** Instructions for the task **
In the "Triangulate on answers" text below, list every component the writer names as part of the cost behind the software's {cost + margin} price.

** Extract **
☆ ☆ ☆

Triangulate on answers

You can approach most complex problems from various angles. Each one might give you an approximate answer; by comparing these you can estimate the overall answer.

Approach your problem from different angles

When I interviewed to join Accenture, I went through a series of case interviews. If you’ve heard of strategy consulting, you’ve most certainly have heard of these: the interviewer asks you a seemingly complicated question and wants you to show him/her how you get to the answer. Traditional case questions include: how many golf balls can you fit in a Volkswagen? How many gallons of white paint are sold yearly in the US to paint residential houses? How much does it cost to run a (successful) presidential campaign? Etc.

Perhaps the most interesting such interview I went through started with small talk: my interviewer wanted to know what I was doing. At the time, I was finishing my dissertation on the vibrations of oil well drilling tools to help prevent failure of the tools. “Excellent”, he said, “we’ll use that. Imagine that over the next three months you wrap up your findings into a software that is now ready for sale and that is likely to reduce drilling tools failures by at least 50%. How much should you sell it for?”

That’s a revenue question. You generate revenue by either having a high volume of sales or by making a lot of money on each sale. So one way to answer is to pick the direction in which you want to go. Say that you are looking at selling lots of these applications. Then to be attractive, you might want to charge as low a price as possible. A brute force approach to decide this price tag is to go with a {cost + margin} approach (I know, I know pricing strategists hold this approach in contempt because it “leaves value on the table” but remember, here we’re not trying to find an optimal price yet, just trying to find a good-enough one). The cost might be that of my time for three years of work, plus equipment, advising, tuition, university admin charges and so on. If you go into details—for instance by identifying a monthly cost and adding it all up—you might find that the overall cost might be, say, $1M. Now, for the sake of argument, assume we want a margin of 50% on top of that and that we plan on selling at least 15 licenses. So my {cost + margin} tag is $1.5M and I need to charge to 15 clients, therefore I should sell each license for $100k.

Ok, that’s a quick and dirty number and we can make it less quick and dirty by probing further into each of the hypotheses we’ve made. “That’s all fine”, says my interviewer, “but let’s triangulate this: how do you answer that question from a different angle?”

Well, you can answer that in terms of the client’s perspective: how much is it worth to them to halve their drilling failures? Assume that a typical failure requires an average of three days to be fixed, that during that time you can’t drill, and that a typical drilling day costs $500k. So each failure costs $1.5M in down time. Furthermore, a big petrochemical company expects an average of 10 failures every year. That’s $15M lost every year due to drill-string failures. If they can eliminate half these failures, they’d save $7.5M a year. So I can charge any of them anywhere up to  $7.4M for my little software and it would still make economic sense for these companies to buy it.

So let’s summarize the story so far: in one approach, we can charge some $100k per license. In another, we can charge all the way up to $7.4M. That’s quite a variance! And you can come up with other answers if you keep looking at your problem from other angles: for instance, how much do similar packages cost today? How much do alternatives—such as adopting an overly conservative drilling strategy—cost? The short answer is: probably somewhere in between the extremes. But here is a more complete answer.

☆ ☆ ☆

[Stored items from a collection]
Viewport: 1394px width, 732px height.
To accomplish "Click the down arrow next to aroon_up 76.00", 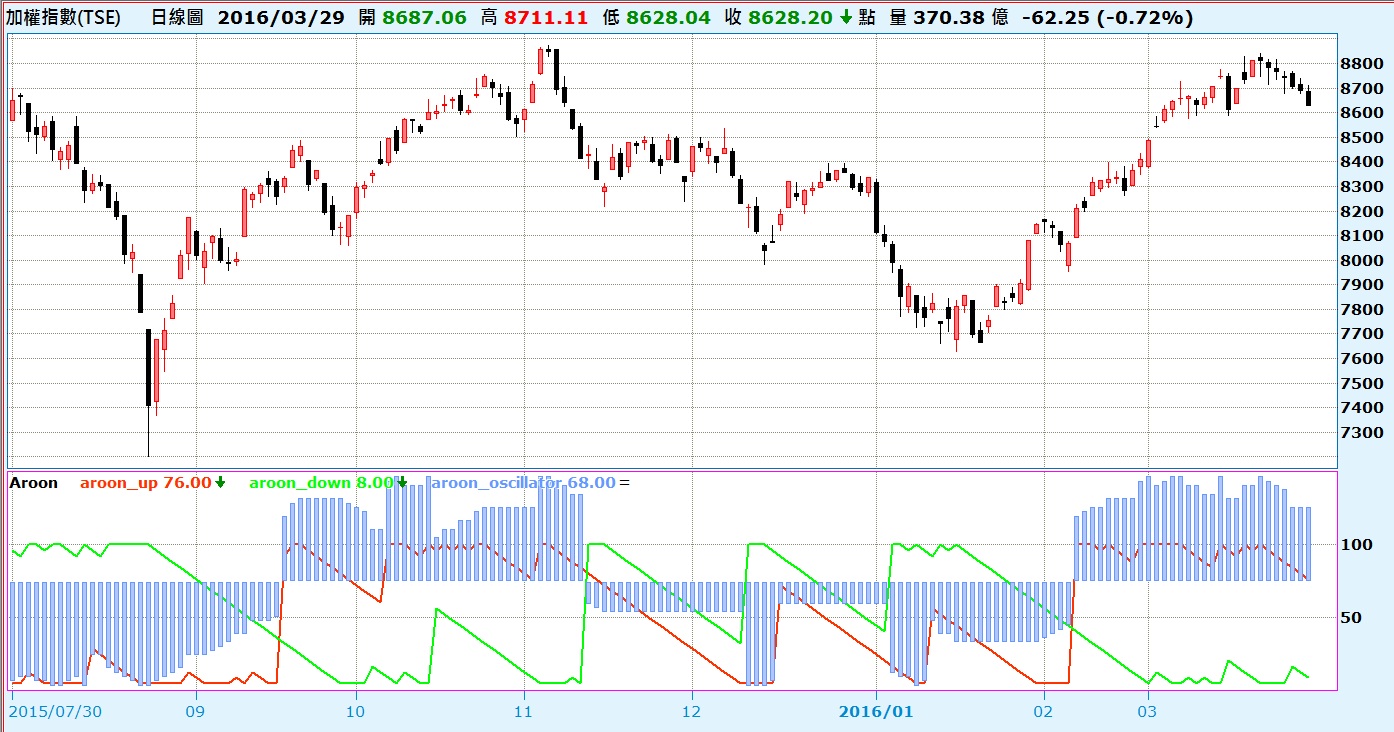I will click(220, 483).
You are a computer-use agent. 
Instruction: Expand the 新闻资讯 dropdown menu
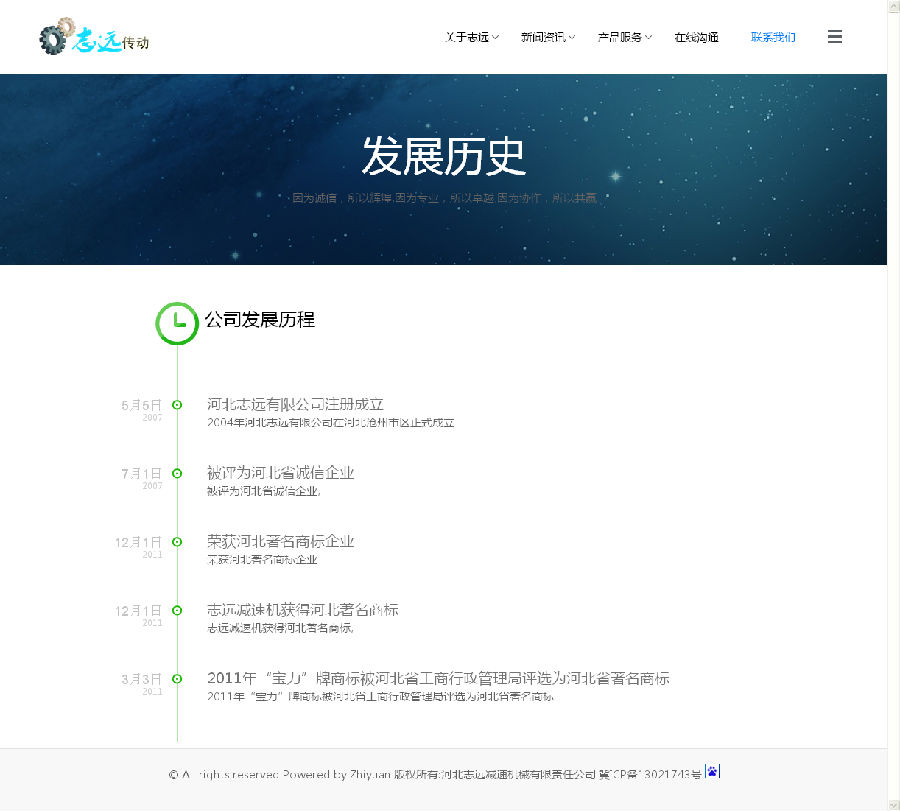pyautogui.click(x=548, y=37)
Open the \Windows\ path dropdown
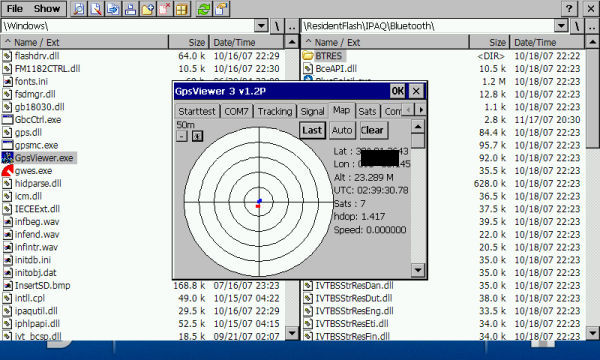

☆ ☆ ☆

** Full answer **
- Time for three years of work
- Equipment
- Advising
- Tuition
- University admin charges